Door de vrijstelling voor jonge starters op de woningmarkt wordt een woning voor hen beter betaalbaar. Het scheelt jonge starters immers 2% op de koopsom. Bij een koopsom van bijvoorbeeld € 300.000 betekent de vrijstelling dus een lastenvermindering van € 6.000.
De vrijstelling is niet alleen van toepassing voor starters op de woningmarkt maar is wel eenmalig. De koper moet bovendien minstens 18 jaar oud zijn en niet ouder dan 34 jaar. Ook moet hij zelf de woning als hoofdverblijf gaan bewonen.
Degene die nu al een woning bezit, aan de voorwaarden voldoet en een andere woning koopt, heeft dus ook recht op de vrijstelling.
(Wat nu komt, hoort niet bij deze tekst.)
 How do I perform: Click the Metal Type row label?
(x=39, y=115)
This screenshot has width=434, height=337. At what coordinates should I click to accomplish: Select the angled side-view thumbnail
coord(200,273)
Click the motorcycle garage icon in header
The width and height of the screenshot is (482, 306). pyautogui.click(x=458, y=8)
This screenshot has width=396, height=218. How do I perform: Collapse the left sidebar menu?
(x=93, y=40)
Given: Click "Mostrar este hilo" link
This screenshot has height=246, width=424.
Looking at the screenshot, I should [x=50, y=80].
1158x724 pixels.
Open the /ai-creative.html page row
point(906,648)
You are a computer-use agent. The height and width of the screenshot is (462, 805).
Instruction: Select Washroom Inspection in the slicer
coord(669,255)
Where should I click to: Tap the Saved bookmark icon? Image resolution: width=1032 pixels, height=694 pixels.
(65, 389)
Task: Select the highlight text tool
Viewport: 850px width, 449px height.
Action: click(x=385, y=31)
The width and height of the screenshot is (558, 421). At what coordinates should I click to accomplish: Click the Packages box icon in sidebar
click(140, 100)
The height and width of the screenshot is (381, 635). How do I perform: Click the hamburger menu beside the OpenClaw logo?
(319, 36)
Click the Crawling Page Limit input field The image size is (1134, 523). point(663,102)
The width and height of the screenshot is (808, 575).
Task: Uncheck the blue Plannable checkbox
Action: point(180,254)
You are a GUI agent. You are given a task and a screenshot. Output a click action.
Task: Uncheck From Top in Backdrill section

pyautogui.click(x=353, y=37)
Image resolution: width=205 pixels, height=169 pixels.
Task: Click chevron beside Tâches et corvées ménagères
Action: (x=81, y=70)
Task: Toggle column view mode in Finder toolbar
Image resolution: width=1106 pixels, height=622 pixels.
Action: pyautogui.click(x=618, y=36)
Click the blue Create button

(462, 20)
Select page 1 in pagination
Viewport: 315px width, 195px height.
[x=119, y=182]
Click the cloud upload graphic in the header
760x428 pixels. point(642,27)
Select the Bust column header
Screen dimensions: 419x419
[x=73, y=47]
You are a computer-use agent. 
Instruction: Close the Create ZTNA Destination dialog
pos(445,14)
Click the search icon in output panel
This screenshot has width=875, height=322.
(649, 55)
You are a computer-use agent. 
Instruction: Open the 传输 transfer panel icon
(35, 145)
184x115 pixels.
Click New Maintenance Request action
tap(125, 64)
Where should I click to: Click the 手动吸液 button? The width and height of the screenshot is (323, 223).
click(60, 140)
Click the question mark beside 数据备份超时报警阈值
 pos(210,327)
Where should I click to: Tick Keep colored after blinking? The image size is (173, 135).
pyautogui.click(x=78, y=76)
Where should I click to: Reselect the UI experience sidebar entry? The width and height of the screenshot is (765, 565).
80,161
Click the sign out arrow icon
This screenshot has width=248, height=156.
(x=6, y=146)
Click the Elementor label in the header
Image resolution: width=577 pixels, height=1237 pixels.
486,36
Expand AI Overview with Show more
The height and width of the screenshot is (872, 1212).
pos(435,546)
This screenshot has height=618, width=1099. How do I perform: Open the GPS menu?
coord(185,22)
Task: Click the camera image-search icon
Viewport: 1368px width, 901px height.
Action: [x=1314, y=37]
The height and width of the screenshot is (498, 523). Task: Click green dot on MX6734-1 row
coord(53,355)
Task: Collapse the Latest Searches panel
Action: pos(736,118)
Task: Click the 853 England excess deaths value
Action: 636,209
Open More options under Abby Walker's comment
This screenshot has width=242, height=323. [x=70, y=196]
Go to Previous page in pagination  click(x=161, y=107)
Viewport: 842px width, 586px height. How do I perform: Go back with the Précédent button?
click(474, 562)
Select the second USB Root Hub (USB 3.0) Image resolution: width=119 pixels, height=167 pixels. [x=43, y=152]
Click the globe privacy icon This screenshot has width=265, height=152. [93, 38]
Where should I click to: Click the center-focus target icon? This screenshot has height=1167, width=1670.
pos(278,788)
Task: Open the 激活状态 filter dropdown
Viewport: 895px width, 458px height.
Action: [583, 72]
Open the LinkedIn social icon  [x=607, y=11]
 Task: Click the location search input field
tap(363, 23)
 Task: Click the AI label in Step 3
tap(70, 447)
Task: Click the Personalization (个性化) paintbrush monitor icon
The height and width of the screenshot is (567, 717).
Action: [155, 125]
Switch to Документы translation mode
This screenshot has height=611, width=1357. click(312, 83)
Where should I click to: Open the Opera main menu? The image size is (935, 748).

Van de vrijstelling is dan namelijk nog niet eerder gebruik gemaakt.
Beleggers betalen vanaf volgend jaar juist extra overdrachtsbelasting. In plaats van de huidige 2% voor woningen wordt dit 8%. Op deze manier wil het kabinet vorkomen dat woningen voor de neus van jongeren worden weggekocht door beleggers.
Let op! Iedereen die niet zelf in de woning gaat wonen, betaalt vanaf volgend jaar 8% overdrachtsbelasting. Dus bijvoorbeeld ook de ouder die voor zijn studerend kind een woning koopt.
Daarnaast gaat de overdrachtsbelasting voor alle niet-woningen volgend jaar eveneens 8% bedragen. Daarbij kan gedacht worden aan kantoren en fabrieken. Dit is 2%-punt hoger dan de huidige 6%.
Door de maatregel gaat ook voor vakantiewoningen een tarief van 8% gelden. Die woningen dienen immers niet als hoofdverblijf.